#### Records for this task
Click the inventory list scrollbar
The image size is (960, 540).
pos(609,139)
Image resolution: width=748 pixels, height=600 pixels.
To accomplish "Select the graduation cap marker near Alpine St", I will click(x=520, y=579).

#### Problem statement
Transcribe all the material, making sure each line matches the original.

#### Response
Click the inventory list scrollbar
The image size is (960, 540).
pos(609,139)
Image resolution: width=748 pixels, height=600 pixels.
To accomplish "Select the graduation cap marker near Alpine St", I will click(x=520, y=579).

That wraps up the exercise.